Evitar situações de conflito de interesses: os gestores devem se preocupar se a doação pode favorecer algum indivíduo dentro da empresa. “Por exemplo, se uma instituição beneficiada pertence à filha do dono da empresa, mesmo sendo por uma boa causa, pode levantar dúvidas sobre o processo de escolha da destinação da doação. Pode até não ser ilegal, mas fere uma boa prática e pode estar contra o código de ética da própria empresa”, afirma o especialista da FGV.

Formalizar o ato de doação: “Tanto em doações para entidades privadas quanto para do terceiro setor se pode formalizar a doação, fazer um termo privado de doação, identificando doador, donatário, os bens ou valores que são doados, e deixando registrado assim o ato”, diz o professor da UFRJ. Dependendo do tipo de organização e da quantia doada, basta elaborar um termo simplificado. “É dar o mínimo de formalidade nesse processo. Não é criar burocracia para uma ação emergencial, mas também não é criar algo excessivamente sofisticado: é fazer uma comunicação estruturada entre sócios, executivos e colaboradores da empresa”, afirma o presidente da MESA.
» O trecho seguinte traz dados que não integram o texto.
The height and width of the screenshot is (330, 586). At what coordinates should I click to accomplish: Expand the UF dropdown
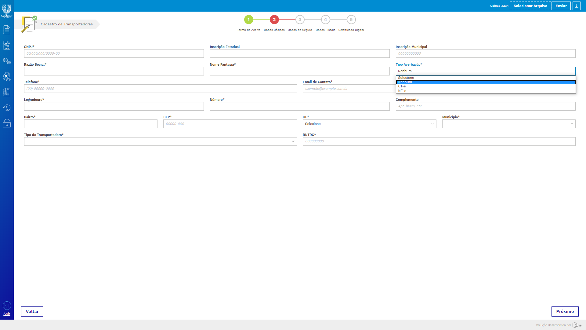click(369, 124)
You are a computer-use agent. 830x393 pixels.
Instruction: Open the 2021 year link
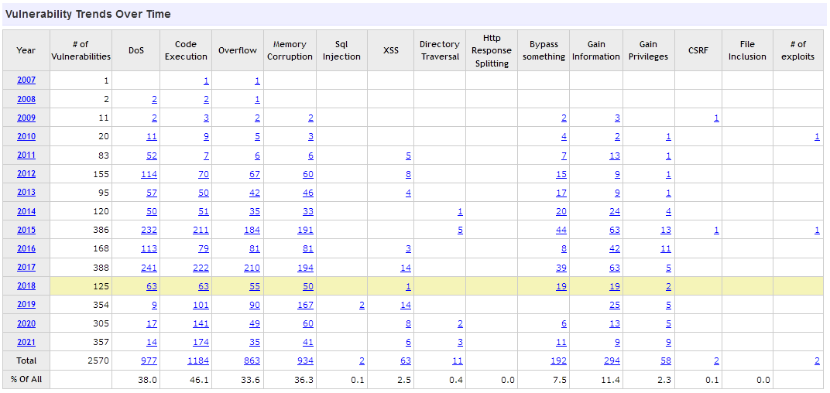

Registrar o ato na contabilidade e informar à Receita Federal: “Do ponto de vista legal, o compromisso da empresa é informar a Receita (por meio da Declaração de Imposto de Renda para Pessoa Jurídica, IRPJ) e a contabilidade sobre a transação que foi feita. Caso a empresa queira adquirir produtos para depois doá-los, o processo é semelhante. A aquisição tem de ser justificada, pois aquela seria uma compra atípica, para que acionistas entendam que aquela compra foi validada pelo conselho da empresa”, diz Mohallem. Em caso de dedução de impostos, é necessário verificar a legislação municipal e estadual e informar os dados completos na IRPJ.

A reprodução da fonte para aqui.